So with that readiness, during Q2, we’re expanding, as I mentioned, our field force from approximately 30 to 70. So during the second half, we’ll build increasing momentum in soft tissue repair, it will have a curve associated with it. For example, we will have soft tissue repair indication available and VAC approved in virtually half of the burn centers which are Level 1 and Level 2 qualified. We’ll also begin the VAC process during Q2 in a number of Level 1 and 2 trauma centers using burns as our indication for that process. The bit uncertain at the moment exactly how many we’ll get through VAC during Q2, but certainly will have a running start. And our sales team will be fully in place and trained for that July 1 launch. So we’ll scale up during the second half in soft tissue.
And of course, what will really be exciting, quite honestly, is our exit rate in Q4, because it’s going to really position us for high growth in 2024.
Joshua Jennings: Thanks for walking us through that. I appreciate it. And just a follow-up on the build-out of the sales team. Just was hoping to better understand and where you’re recruiting these reps from? And are there any challenges to getting to that 70 number in Q2, or do you feel like that’s a pretty straight shot based on experience to-date? Thanks again for taking the questions.
Jim Corbett: Thanks Josh. It is a qualitative evaluation on my part, but I don’t mind sharing with it. First of all, we have a very strong pipeline of candidates. I think the success that AVITA has been experiencing in the marketplace, translates well the expanding indications that we have and that are coming that translates well in terms of recruiting. The fact that we are well capitalized and have the capital to execute a growth strategy is very appreciated, because a lot of companies don’t have that. So our early returns are that we’ve largely filled the management roles that we’re expanding into or have identified them. We’ve begun interviewing the salespeople. We have a great pipeline of really high-quality candidates. They’re coming from a number of places, but they come from related wound care companies.

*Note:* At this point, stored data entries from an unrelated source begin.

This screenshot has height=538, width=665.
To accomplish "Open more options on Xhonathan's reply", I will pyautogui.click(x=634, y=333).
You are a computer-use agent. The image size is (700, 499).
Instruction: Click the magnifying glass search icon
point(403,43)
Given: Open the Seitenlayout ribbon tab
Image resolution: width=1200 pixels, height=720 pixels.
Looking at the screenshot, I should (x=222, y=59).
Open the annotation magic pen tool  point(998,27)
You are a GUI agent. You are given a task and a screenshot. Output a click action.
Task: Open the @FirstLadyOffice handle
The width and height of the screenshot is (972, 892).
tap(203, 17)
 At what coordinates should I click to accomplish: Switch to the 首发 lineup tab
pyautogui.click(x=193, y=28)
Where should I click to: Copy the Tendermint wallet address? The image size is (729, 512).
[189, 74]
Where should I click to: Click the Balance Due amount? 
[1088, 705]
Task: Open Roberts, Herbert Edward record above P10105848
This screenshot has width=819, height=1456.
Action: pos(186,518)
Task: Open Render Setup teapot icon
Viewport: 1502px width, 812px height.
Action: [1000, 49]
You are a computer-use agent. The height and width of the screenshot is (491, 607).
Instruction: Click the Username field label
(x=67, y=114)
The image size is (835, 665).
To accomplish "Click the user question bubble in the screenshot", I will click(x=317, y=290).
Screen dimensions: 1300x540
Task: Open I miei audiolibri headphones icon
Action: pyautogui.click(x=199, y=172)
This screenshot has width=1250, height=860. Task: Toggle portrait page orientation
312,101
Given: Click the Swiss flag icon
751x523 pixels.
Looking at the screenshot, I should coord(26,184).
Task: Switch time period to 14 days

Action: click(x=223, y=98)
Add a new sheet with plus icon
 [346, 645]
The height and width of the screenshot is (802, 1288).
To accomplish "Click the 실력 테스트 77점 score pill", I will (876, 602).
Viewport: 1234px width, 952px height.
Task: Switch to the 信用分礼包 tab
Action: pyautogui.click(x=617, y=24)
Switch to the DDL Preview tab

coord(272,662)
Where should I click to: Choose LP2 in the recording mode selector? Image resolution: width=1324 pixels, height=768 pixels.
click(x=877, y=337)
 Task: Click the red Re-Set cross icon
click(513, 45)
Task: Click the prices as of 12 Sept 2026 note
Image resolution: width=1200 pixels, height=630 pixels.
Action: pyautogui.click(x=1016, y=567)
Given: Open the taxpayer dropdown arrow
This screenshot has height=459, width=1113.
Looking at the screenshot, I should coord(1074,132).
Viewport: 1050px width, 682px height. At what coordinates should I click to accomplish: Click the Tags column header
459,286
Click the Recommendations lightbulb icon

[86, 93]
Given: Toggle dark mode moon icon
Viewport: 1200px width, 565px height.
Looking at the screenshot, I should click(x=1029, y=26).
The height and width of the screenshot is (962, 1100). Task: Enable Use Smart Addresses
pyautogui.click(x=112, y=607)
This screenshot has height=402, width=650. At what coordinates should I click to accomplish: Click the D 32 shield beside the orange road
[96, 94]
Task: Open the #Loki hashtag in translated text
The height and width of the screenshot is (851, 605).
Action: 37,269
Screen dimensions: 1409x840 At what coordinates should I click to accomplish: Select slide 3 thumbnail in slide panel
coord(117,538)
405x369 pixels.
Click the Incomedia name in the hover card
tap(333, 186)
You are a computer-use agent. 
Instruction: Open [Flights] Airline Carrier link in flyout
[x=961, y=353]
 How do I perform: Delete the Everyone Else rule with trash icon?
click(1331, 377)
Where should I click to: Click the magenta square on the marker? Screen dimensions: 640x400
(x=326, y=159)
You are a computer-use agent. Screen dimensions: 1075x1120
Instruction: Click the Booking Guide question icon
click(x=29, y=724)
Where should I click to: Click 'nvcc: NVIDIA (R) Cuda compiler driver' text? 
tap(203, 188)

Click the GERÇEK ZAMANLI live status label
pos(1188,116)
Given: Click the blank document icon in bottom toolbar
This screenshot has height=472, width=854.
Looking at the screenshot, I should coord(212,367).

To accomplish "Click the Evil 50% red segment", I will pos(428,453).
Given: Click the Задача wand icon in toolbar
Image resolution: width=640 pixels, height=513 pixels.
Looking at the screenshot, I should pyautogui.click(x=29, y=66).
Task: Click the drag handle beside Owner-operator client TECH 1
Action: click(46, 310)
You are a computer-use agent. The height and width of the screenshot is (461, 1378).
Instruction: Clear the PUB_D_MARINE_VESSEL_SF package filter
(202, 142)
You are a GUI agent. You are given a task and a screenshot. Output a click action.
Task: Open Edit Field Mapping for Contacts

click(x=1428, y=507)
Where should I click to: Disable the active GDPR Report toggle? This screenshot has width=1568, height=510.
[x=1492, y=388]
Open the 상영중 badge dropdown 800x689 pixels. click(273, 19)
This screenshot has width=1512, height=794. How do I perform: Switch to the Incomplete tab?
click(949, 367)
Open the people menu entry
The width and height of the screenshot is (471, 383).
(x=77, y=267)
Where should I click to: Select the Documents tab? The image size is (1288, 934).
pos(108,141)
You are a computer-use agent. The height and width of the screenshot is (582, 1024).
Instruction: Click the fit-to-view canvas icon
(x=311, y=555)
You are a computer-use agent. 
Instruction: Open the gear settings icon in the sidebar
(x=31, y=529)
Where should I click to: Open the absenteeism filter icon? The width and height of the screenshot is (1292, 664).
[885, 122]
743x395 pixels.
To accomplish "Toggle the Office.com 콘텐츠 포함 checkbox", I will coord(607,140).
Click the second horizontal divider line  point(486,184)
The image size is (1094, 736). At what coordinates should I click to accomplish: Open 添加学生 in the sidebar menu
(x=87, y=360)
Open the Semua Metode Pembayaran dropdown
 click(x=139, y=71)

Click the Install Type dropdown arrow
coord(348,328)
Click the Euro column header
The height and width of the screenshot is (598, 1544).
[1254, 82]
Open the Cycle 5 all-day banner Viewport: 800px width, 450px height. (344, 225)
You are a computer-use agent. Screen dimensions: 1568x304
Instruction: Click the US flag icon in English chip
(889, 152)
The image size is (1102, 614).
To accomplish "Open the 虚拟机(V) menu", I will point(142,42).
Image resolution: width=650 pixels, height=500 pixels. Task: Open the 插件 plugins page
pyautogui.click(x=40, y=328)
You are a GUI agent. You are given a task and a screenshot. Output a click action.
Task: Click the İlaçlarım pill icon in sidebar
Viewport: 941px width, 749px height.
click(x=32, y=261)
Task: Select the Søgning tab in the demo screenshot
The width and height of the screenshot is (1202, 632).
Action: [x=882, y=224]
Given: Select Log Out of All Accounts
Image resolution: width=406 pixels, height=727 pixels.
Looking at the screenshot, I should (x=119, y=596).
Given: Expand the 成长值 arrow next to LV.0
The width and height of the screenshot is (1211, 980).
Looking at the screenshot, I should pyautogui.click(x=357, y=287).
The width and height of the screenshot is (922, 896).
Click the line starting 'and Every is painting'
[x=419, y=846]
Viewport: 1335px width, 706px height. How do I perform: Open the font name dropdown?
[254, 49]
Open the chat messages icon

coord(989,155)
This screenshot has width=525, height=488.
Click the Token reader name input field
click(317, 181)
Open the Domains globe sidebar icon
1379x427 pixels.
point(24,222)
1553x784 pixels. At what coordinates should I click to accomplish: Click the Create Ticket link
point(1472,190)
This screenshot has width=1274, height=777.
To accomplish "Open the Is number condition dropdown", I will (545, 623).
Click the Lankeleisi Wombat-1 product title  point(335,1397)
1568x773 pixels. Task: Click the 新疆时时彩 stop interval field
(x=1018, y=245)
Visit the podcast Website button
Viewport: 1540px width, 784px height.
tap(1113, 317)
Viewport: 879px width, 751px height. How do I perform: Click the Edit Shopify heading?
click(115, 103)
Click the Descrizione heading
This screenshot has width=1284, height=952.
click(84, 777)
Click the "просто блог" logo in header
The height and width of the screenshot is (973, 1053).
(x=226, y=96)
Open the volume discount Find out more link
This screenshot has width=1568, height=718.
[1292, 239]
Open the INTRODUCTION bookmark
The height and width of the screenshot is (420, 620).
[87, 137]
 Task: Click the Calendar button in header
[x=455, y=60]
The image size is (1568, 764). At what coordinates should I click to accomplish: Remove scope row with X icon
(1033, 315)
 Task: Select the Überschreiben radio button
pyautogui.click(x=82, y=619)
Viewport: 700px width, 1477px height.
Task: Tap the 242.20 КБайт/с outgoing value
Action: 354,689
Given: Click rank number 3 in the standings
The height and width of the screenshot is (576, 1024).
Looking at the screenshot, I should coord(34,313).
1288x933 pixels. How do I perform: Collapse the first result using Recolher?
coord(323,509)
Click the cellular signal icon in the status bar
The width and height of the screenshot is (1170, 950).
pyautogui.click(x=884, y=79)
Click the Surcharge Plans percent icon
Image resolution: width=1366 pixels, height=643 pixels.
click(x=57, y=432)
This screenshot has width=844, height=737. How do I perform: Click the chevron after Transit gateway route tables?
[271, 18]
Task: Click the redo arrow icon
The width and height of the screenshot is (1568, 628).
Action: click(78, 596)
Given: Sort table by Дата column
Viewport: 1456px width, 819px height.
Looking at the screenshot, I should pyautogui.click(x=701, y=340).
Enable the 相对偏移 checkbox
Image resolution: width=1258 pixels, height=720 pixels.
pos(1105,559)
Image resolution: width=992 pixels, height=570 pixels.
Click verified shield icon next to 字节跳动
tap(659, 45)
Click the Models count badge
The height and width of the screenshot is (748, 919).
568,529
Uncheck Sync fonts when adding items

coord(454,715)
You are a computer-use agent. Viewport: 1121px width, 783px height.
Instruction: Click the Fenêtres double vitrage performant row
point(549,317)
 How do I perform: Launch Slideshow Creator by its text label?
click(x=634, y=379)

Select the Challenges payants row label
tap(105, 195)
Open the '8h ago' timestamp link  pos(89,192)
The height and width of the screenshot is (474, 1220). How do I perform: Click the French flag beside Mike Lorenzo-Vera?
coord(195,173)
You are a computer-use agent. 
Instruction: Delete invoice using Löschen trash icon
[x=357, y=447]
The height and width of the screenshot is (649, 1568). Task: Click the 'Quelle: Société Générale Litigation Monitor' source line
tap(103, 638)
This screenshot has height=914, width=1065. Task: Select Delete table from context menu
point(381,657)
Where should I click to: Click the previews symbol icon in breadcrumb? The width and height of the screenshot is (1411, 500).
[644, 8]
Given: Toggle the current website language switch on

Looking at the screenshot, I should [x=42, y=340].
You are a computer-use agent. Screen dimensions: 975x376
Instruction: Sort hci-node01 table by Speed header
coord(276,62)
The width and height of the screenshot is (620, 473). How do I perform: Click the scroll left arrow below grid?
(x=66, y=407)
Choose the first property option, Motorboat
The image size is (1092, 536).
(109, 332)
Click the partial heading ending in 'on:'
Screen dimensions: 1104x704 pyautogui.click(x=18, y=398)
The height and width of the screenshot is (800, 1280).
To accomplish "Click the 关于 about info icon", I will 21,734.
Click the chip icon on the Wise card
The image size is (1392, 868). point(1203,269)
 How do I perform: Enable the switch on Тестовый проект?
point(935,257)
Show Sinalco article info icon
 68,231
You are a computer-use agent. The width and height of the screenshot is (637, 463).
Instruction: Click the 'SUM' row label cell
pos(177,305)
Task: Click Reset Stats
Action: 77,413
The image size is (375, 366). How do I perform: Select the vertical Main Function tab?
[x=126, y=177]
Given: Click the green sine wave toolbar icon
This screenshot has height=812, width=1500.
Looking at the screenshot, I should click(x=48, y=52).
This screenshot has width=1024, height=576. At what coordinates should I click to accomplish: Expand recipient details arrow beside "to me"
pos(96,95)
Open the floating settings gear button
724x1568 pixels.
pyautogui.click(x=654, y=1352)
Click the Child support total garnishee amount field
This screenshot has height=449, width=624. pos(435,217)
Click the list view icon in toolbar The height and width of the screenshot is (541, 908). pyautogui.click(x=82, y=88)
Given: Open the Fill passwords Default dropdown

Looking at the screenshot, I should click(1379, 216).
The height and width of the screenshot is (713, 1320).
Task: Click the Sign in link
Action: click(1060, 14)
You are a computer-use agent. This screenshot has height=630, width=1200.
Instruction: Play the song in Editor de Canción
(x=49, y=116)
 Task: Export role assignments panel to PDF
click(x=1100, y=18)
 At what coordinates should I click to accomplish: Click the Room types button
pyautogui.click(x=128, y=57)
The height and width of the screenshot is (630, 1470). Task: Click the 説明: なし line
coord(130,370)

They come from MedSurg type background. So we want salespeople, who are experienced and comfortable in the OR, and we’re finding really a strong pipeline of candidates. So, we’re quite confident that we’re going to get our team in place and have adequate time to train them. It is a big scale up for us. And our commercial team is really stepping into this one. So it’s really kind of inspiring to watch them do it.
Joshua Jennings: Excellent. Great to hear.
Operator: Okay. Thank you. Our next question comes from the line of Phillip Dantoin of Piper. Your line is now open.
Phillip Dantoin: Hey. This is Phil on for Matt. Thanks for taking our questions and congrats on the excellent quarter. I guess, just for starters given the expected inflection here in 2023 and your commentary how durable do you see this call it 45% growth in the 2024, 2025 time frame? And is it wrong to say that you’re exiting 2023 at nearly 50% growth? Thanks.
Jim Corbett: Yes. Thanks, Philip. First, at midpoint it’s 47% not 45%, just to make a fine point of it. I think, that implies a greater than 50% exit rate in Q4 you’re correct. So how durable do I think it is? I think it’s quite durable. The exit rate will cause us to have to expand more into 2024 as well in terms of our commercial coverage. So I think we have some very strong growth years ahead of us with soft tissue and burns on their own not adding to either an international expansion or a launch of the vitiligo in January 25.